From lab to patient: journey of a medicine

Prospective applicants who are completely new to scientific advice or have little prior interaction with medicines regulators may benefit from reviewing the journey of a medicine for human use assessed by EMA in this interactive timeline, as a first step.

This timeline explains all stages - from initial research to patient access - including how EMA supports medicine development, assesses the benefits and risks and monitors the safety of medicines.

The full text is available as aFrom laboratory to patient: the journey of a centrally authorised medicine.

For information on how to request scientific advice from EMA, see Requesting scientific advice or protocol assistance from EMA.

How scientific advice works

EMA gives scientific advice by responding to specific questions posed by the medicine developer on the development of a particular medicine. 

The developer of a medicine presents the way it plans to develop its medicine and identifies questions and possible solutions. EMA then gives advice on the developer’s proposals.

Scientific advice is prospective in nature. EMA does not pre-evaluate the results of the studies and in no way concludes on whether the benefits of the medicine outweigh the risks.

Scientific advice from EMA is not legally binding on EMA or on the medicine developer with regard to any future marketing authorisation applications for the medicine concerned.

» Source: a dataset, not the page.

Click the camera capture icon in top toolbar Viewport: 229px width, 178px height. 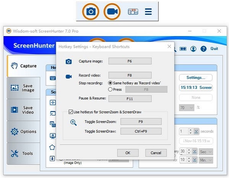(x=91, y=11)
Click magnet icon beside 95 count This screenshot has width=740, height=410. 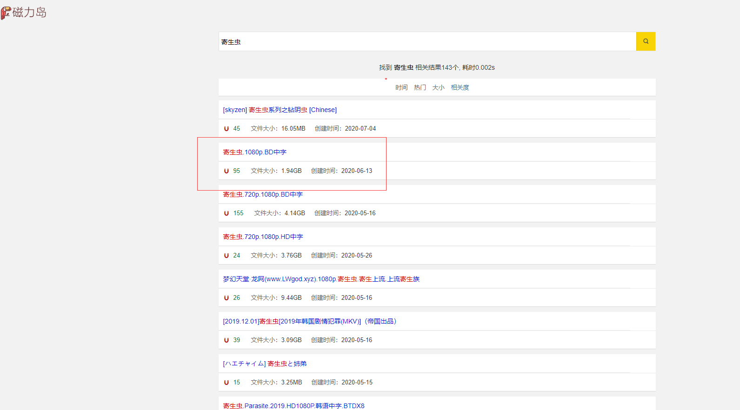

When is scientific advice most useful

Scientific advice and protocol assistance are particularly useful to medicine developers when:

  • they are developing an innovative medicine and there appears to be no or insufficient relevant detail in EU guidelines or guidance documents, or in Pharmacopoeia monographs, including draft documents or monographs released for consultation;
  • they are developing new or repurposed medicines targeting (re)emerging pathogens for which there is an unmet medical need but insufficient or no guidance is available; 
  • the developer chooses to deviate from scientific guidelines in its development plan;
  • the medicine developer has limited knowledge about medicine regulation, such as some academic groups or micro, small and medium sized enterprises (SMEs).

Medicine developers can request scientific advice or protocol assistance either during the initial development of a medicine before submission of a marketing authorisation application or later on, during the post-authorisation phase.

Types of questions addressed

Questions during scientific advice can relate to:

  • quality aspects (e.g. manufacturing, chemical, pharmaceutical and biological testing of the medicine);
  • non-clinical aspects (e.g. toxicological and pharmacological tests designed to show the activity of the medicine in the laboratory);
  • clinical aspects (e.g. appropriateness of studies in patients or healthy volunteers, selection of endpoints, i.e. how best to measure effects in a study, post-authorisation activities including risk management plans);
  • methodological issues (e.g. statistical tests to use, data analysis, modelling and simulation);
  • overall development strategy (e.g., conditional marketing authorisation, bridging strategy for generics, safety database), significant benefit for maintaining orphan designation, and paediatric developments.

    Examples of questions

    • Are the patients to be included in a study sufficiently representative of the population for whom the medicine is intended?
    • Are the planned measures to assess the benefits of a medicine valid and relevant?
    • Is the proposed plan to analyse results appropriate?
    • Does the study last long enough and include enough patients to provide the necessary data for the benefit-risk assessment?
    • Is the medicine being compared with an appropriate control?
    • Are the plans to follow the long-term safety of the product appropriately designed?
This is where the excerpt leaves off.